Aim of the exercise :: Your answer should consist only of the records, copied exactly, with the images removed.

Dataset excerpts:
════════════════
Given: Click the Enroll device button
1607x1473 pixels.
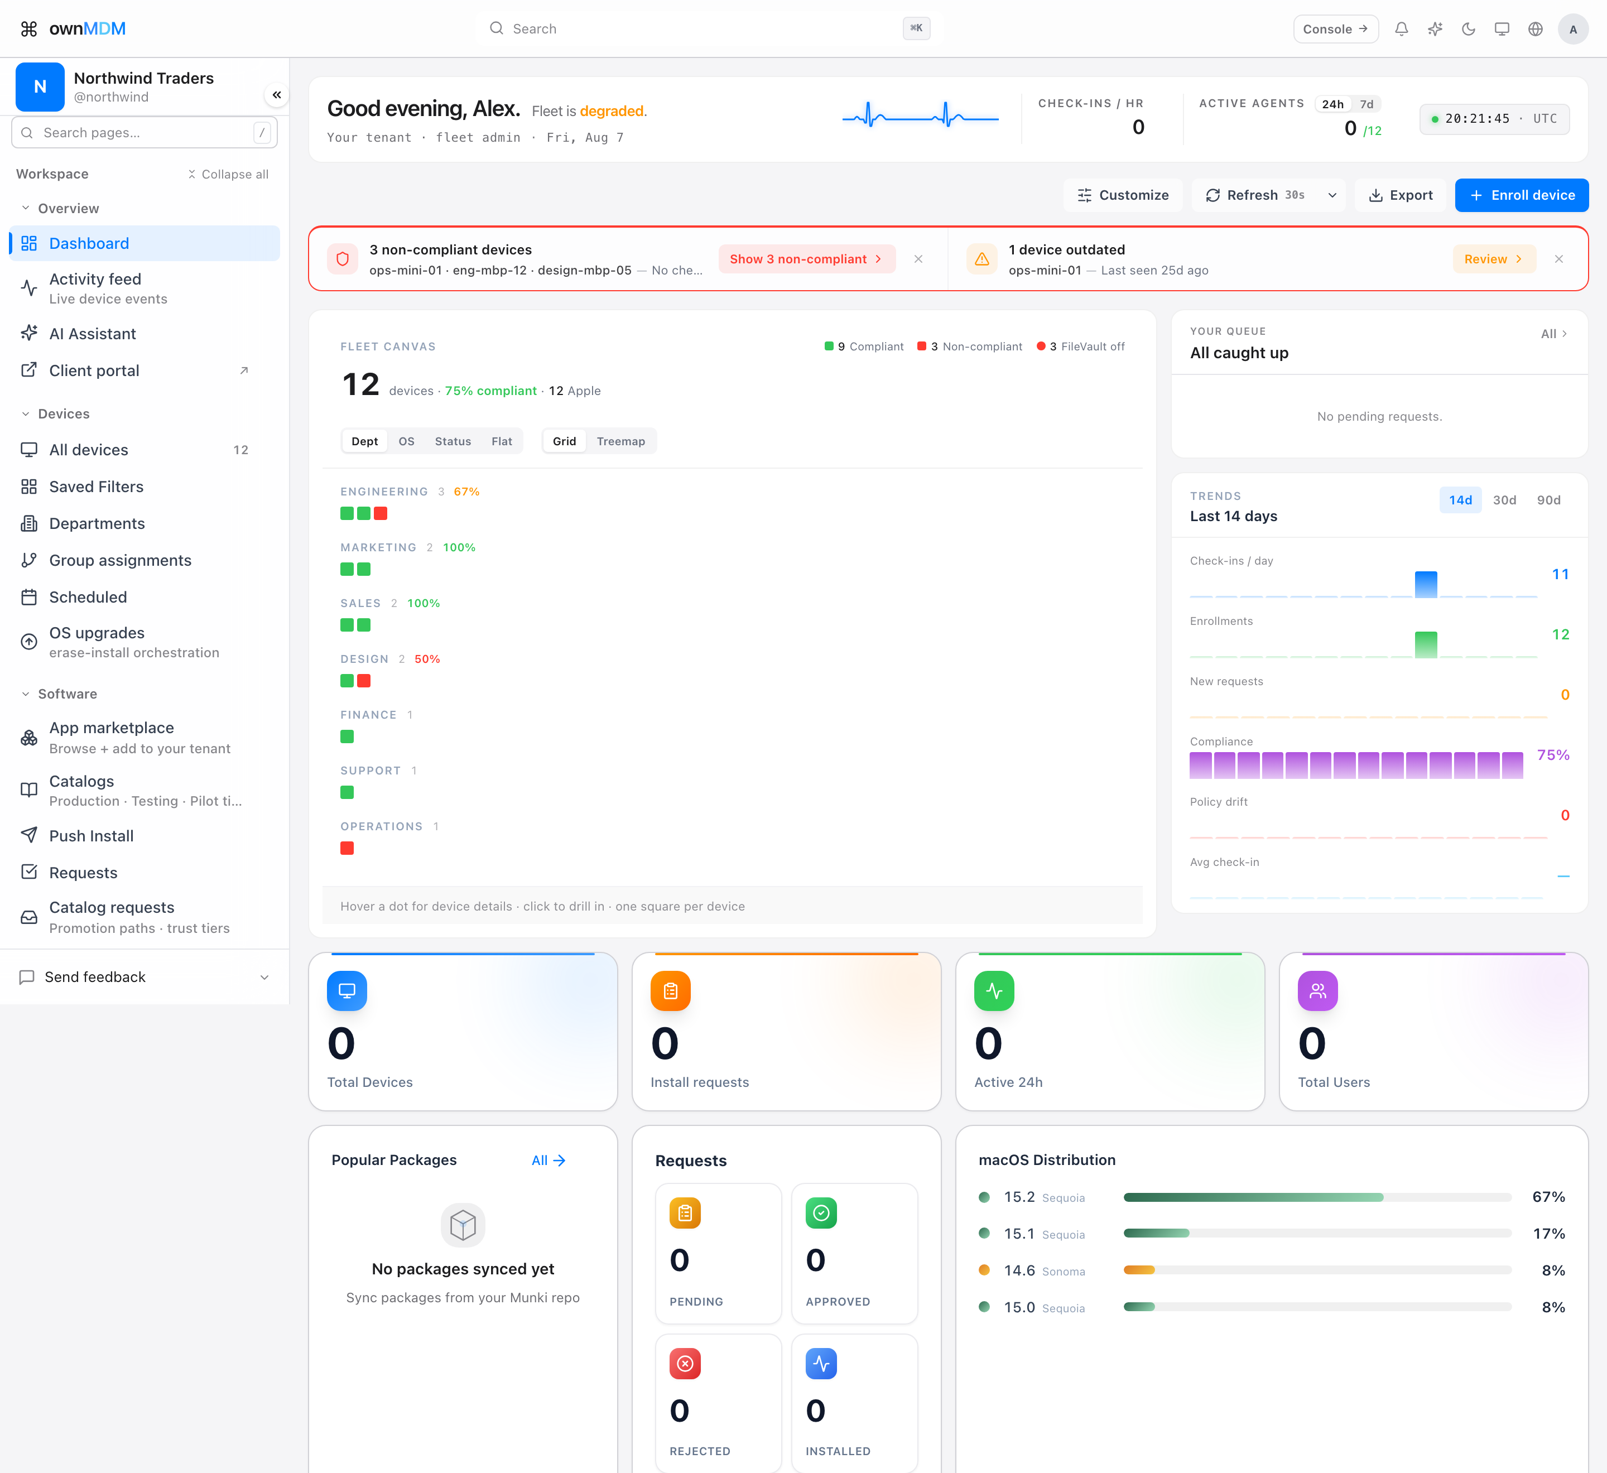Looking at the screenshot, I should tap(1521, 195).
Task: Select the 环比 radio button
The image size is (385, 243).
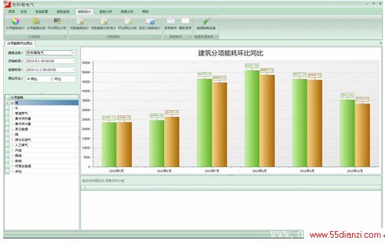Action: click(52, 79)
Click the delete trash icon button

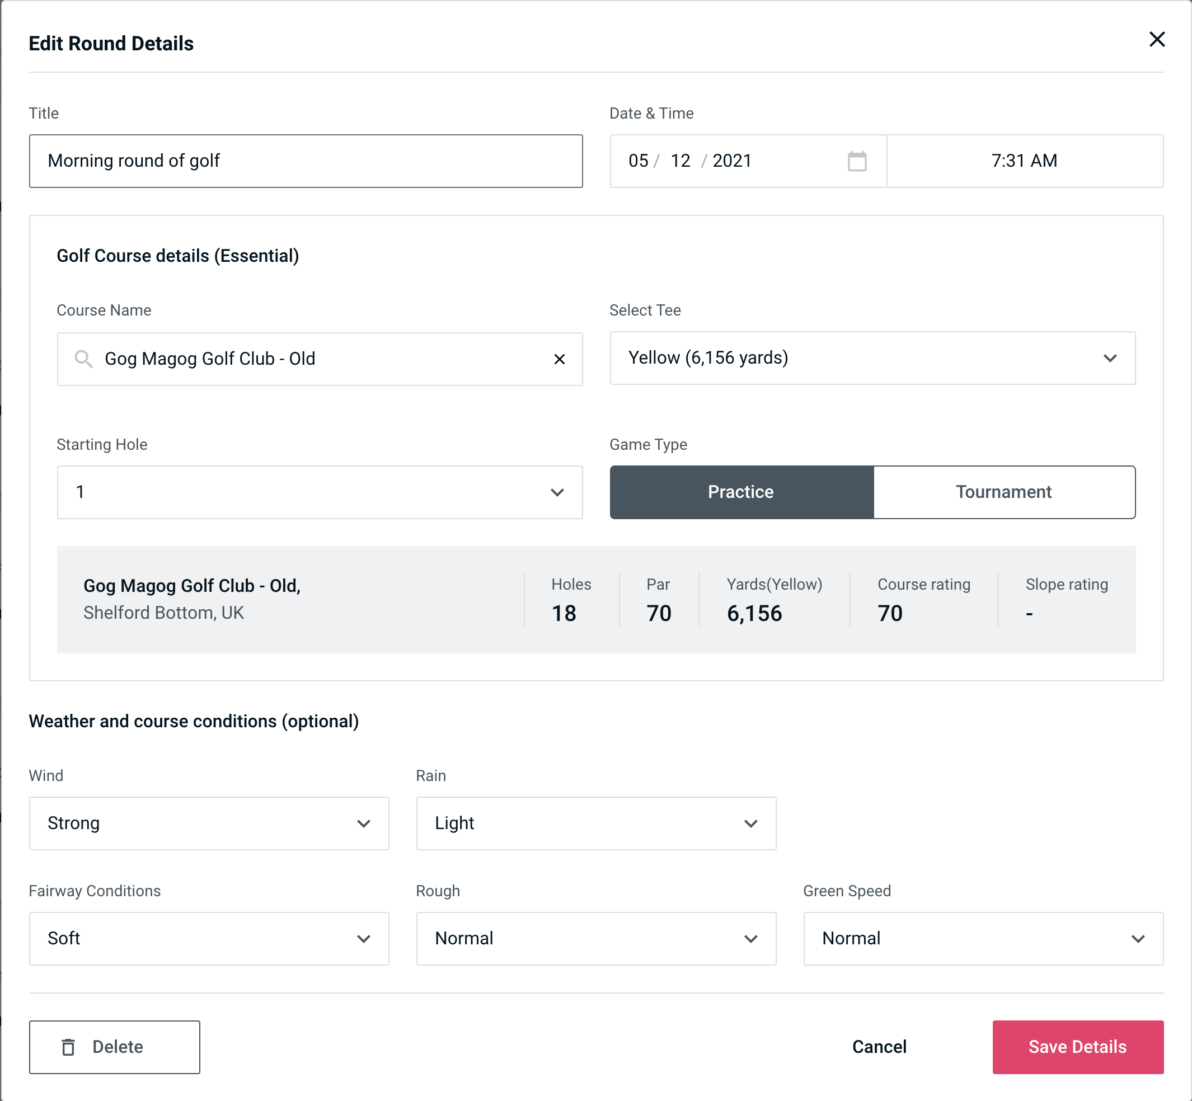69,1047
════════════════
Solution ::
Given: Click the Enroll device button
1607x1473 pixels.
Looking at the screenshot, I should tap(1521, 195).
Task: Select the 环比 radio button
The image size is (385, 243).
Action: click(52, 79)
Click the delete trash icon button

69,1047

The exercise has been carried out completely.